Christy e seus aliados alegam que os visitantes cristãos são a base do setor de turismo em Eureka Springs, um balneário da era vitoriana com 2.100 habitantes no Arkansas.

Há quase 50 anos, esses visitantes vêm assistir à Peça da Paixão, a representação ao ar livre dos últimos dias de Jesus que é montada neste anfiteatro de 4.000 lugares.

Mas nos últimos anos, segundo Christy, esses turistas ficaram mais relutantes em visitar Eureka Springs por causa das iniciativas para promover a cidade como “capital gay das montanhas Ozark”.

“Eu acho um erro”, disse Christy, que é pastor da Igreja Batista Union Valley, em Ada, Oklahoma, e fundador de uma rede de rádio evangélica que transmite a Peça da Paixão sem fins lucrativos desde o final de 2012. “Um destino de férias familiares deveria ser novamente o motor desta cidade.”

Há poucos lugares onde a luta entre valores tradicionais e direitos gays se desenrole como em Eureka Springs, uma cidade do “Cinturão da Bíblia” que é ao mesmo tempo um refúgio para os liberais e um destino para os devotos.

A cidade talvez seja mais conhecida por uma estátua de mais de 20 metros na encosta da montanha, chamada “Cristo das Ozarks”, erguida em 1966 pelo fundador da Peça da Paixão, Gerald L. K. Smith, um pregador antissemita.

Mas também é uma cidade que criou um registro de parceiros domésticos em 2007 e onde os gays são bem-vindos, de acordo com um lema não oficial de que Eureka Springs é um lugar “onde os desajustados se encaixam”.

Recentemente, porém, o debate sobre um novo decreto antidiscriminação se emaranhou com as questões de identidade cívica e sobrevivência econômica.

O regulamento, aprovado em fevereiro pelo Conselho Municipal, de tendência liberal, busca proteger os gays e outras pessoas contra a discriminação na habitação, no emprego, em empresas e serviços municipais.

Uma lei estadual que entrará em vigor neste verão proibirá as cidades de aplicar medidas antidiscriminatórias, mas o prefeito de Eureka Springs, Robert Berry, disse acreditar que a questão acabará nos tribunais.
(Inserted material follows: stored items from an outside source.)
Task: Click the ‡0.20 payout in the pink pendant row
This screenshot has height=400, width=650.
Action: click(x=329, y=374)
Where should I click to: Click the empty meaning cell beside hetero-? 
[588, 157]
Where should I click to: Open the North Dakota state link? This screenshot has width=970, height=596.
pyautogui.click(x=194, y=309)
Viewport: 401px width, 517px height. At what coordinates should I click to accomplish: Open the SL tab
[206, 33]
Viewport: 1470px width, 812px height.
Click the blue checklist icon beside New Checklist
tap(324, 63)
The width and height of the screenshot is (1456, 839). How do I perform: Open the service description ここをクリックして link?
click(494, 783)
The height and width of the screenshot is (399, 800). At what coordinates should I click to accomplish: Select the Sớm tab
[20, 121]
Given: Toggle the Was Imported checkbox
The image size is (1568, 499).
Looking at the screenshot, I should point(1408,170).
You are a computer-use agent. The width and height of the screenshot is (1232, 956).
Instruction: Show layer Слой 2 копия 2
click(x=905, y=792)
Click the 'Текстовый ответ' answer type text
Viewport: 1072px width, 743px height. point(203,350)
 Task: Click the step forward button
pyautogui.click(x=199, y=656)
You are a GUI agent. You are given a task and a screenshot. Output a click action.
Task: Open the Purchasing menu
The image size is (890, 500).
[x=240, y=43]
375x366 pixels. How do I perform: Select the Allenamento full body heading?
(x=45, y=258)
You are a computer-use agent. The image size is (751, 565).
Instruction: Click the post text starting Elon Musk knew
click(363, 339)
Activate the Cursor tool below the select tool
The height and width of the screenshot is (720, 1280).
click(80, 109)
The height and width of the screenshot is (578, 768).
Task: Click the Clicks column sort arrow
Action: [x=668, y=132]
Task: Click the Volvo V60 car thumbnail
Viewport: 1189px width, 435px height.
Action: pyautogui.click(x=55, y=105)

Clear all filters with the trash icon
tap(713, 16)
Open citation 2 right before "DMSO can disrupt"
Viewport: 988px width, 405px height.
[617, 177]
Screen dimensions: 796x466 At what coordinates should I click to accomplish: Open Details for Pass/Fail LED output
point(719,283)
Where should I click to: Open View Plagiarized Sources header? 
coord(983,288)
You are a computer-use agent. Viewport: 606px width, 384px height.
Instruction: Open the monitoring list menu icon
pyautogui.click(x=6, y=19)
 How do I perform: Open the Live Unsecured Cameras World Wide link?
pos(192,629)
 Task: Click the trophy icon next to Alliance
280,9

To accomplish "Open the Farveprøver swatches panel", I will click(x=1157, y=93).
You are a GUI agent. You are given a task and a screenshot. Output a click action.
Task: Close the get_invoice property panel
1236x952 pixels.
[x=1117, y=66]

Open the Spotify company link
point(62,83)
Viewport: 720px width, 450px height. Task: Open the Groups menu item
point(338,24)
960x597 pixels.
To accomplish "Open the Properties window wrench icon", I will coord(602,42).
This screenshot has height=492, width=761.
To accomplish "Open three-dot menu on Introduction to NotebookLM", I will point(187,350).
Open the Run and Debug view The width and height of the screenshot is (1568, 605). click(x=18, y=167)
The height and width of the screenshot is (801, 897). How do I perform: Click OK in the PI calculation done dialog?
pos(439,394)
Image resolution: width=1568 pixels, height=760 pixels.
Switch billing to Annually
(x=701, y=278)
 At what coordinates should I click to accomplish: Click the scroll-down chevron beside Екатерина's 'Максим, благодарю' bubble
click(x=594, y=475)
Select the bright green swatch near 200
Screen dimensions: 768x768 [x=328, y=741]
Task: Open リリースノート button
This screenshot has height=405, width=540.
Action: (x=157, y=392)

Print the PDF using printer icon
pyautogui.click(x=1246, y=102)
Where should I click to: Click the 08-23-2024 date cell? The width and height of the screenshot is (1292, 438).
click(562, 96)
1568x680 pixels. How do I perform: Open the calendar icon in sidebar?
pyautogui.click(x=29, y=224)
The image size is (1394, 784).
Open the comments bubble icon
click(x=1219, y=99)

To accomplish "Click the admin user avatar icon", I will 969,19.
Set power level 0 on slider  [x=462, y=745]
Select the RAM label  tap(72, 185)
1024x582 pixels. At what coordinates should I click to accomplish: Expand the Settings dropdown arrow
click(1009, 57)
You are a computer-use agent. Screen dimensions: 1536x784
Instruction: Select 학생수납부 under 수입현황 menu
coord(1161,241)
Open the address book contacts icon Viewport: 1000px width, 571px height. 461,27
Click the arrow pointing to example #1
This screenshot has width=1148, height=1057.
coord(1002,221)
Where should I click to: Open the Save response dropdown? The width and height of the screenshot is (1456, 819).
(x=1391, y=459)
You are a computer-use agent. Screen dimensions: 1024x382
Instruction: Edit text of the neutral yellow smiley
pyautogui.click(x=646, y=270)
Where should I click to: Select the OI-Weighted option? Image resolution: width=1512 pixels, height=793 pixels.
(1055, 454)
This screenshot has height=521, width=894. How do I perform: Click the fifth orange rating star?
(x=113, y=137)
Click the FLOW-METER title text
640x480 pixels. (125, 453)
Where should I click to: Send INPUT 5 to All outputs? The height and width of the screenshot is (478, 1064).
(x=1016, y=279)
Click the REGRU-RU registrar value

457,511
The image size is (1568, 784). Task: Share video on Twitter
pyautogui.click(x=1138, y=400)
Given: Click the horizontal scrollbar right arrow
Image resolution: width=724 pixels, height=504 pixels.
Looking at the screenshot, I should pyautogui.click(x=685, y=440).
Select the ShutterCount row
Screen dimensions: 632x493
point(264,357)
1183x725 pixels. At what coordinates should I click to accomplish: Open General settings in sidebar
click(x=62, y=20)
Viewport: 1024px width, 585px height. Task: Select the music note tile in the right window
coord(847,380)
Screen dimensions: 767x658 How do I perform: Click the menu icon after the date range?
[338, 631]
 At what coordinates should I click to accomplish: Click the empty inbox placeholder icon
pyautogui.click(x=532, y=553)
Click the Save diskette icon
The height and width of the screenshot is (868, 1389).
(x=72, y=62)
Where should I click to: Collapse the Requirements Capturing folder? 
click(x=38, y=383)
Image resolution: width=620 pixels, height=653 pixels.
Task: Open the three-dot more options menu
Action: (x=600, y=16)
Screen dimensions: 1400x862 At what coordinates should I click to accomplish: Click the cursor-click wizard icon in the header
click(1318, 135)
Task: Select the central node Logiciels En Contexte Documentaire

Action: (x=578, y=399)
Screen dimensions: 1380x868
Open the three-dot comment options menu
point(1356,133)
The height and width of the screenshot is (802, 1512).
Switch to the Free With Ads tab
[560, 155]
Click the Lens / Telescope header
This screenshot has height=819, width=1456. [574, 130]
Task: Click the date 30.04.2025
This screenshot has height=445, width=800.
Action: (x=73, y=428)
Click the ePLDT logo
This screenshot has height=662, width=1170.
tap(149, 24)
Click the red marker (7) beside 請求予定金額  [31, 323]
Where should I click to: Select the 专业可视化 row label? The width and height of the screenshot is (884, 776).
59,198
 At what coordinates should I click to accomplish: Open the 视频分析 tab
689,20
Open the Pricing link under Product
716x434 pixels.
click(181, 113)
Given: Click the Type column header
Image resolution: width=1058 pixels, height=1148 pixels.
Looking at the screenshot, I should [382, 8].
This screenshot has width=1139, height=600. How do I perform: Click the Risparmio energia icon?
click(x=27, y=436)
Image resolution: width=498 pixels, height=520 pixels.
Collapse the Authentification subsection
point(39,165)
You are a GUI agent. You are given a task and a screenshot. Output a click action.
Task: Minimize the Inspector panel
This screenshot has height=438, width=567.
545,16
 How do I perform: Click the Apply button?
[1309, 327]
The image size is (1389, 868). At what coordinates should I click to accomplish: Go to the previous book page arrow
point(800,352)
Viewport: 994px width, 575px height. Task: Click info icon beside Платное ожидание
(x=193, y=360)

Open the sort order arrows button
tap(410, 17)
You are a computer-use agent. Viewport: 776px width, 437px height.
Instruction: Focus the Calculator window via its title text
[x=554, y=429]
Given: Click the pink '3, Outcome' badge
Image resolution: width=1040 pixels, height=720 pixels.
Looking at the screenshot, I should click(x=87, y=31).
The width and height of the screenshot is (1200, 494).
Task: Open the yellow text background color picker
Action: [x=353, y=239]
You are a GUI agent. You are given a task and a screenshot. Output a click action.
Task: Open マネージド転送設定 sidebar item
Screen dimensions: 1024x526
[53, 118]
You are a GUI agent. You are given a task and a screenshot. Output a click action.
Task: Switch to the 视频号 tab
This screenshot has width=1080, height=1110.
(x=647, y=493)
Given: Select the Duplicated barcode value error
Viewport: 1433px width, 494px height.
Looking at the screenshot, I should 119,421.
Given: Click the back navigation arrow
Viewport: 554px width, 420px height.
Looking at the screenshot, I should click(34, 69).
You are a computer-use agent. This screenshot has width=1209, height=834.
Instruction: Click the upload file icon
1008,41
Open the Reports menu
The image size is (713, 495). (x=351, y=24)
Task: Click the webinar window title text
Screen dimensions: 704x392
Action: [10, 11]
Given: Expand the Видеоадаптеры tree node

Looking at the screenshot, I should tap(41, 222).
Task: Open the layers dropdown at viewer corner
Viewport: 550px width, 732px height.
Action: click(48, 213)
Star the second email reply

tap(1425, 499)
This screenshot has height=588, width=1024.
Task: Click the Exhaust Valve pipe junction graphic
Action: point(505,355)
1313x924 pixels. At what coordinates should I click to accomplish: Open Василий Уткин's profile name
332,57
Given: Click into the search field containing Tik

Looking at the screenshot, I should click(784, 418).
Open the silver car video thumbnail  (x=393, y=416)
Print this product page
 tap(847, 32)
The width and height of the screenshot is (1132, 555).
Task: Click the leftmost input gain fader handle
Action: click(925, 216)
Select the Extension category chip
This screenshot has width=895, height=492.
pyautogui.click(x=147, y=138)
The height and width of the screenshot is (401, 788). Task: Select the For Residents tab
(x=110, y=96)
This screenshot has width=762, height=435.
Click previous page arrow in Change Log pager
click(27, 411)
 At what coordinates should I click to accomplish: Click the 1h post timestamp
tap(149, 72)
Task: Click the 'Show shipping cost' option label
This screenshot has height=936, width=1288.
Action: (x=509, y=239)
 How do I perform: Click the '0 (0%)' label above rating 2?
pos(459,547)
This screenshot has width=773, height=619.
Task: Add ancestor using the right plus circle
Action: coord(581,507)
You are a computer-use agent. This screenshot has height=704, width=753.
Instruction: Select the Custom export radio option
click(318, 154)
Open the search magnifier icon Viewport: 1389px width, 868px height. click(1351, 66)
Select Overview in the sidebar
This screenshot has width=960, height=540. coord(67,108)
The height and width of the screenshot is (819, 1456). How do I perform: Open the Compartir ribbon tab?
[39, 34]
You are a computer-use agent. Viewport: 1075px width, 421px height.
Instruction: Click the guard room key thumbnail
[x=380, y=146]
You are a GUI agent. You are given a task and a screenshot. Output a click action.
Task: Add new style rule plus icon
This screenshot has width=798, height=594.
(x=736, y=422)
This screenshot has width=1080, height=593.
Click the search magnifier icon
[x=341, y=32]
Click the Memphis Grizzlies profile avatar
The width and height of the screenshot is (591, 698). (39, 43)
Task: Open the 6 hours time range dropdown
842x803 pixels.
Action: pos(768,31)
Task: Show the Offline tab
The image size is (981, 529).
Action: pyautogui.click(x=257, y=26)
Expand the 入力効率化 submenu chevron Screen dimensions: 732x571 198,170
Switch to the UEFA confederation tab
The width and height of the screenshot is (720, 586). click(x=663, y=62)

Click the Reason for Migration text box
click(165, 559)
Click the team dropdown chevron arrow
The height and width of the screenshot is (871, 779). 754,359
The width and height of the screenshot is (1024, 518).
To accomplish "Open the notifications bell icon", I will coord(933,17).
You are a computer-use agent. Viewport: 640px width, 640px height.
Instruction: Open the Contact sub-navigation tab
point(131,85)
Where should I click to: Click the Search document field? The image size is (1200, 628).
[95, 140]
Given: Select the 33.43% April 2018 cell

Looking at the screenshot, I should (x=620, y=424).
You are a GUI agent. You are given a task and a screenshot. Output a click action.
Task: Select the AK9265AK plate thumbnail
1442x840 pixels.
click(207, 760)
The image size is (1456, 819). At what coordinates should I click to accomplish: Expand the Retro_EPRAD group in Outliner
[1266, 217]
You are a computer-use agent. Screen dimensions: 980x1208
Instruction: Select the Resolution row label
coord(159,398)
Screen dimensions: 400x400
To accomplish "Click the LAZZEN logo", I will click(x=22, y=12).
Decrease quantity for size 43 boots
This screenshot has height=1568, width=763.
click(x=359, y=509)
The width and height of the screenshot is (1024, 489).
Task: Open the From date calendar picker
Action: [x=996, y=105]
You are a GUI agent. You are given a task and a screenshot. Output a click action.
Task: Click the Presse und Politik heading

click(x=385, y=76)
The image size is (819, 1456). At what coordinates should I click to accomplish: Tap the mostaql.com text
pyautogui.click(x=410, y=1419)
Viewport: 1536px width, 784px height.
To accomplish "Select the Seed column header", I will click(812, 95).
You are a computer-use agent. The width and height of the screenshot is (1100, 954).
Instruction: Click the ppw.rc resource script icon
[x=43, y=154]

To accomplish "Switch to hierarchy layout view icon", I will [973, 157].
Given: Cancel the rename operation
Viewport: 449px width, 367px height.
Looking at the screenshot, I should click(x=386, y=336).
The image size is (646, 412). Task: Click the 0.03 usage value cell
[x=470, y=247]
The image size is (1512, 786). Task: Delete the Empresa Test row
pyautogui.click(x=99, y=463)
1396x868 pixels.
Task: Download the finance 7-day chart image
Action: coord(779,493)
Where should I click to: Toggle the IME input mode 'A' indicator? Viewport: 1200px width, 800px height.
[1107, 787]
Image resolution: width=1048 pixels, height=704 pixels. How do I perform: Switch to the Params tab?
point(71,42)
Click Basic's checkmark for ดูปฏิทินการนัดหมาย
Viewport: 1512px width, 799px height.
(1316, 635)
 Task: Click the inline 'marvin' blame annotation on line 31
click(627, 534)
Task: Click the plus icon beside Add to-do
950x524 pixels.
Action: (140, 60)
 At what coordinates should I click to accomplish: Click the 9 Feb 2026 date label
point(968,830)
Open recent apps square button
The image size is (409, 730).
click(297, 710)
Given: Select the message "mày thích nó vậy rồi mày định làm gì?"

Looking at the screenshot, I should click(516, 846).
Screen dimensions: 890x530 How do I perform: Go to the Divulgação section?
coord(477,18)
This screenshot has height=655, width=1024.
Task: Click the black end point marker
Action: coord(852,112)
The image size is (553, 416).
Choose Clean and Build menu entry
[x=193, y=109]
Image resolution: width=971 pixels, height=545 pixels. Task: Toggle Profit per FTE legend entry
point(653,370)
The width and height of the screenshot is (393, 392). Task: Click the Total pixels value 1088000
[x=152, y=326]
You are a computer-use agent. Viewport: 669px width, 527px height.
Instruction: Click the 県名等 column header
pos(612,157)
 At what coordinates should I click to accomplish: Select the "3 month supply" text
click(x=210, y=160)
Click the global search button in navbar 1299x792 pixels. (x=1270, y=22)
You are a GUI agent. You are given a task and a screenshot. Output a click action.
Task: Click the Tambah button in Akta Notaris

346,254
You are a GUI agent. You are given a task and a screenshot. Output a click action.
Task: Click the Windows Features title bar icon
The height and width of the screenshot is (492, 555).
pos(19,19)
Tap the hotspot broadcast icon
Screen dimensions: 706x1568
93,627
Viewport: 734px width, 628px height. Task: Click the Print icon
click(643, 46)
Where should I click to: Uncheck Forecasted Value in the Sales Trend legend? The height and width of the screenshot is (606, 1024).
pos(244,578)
Os conservadores locais não estão esperando, porém, e forçaram um referendo municipal sobre o decreto.

A campanha dos conservadores se concentrou no turismo, que tem sido o único setor substancial da cidade desde o século 19, quando americanos afluíam para cá por acreditar que água tivesse propriedades curativas especiais.

“Se você pensa que os turistas ficarão entusiasmados com a possibilidade de suas esposas, filhas e namoradas dividirem o banheiro com um homem que se diz ‘transgênero’ só para se divertir um pouco às custas da senhoras, você não conhece os turistas e não conhece os agressores sexuais”, dizia um anúncio de jornal.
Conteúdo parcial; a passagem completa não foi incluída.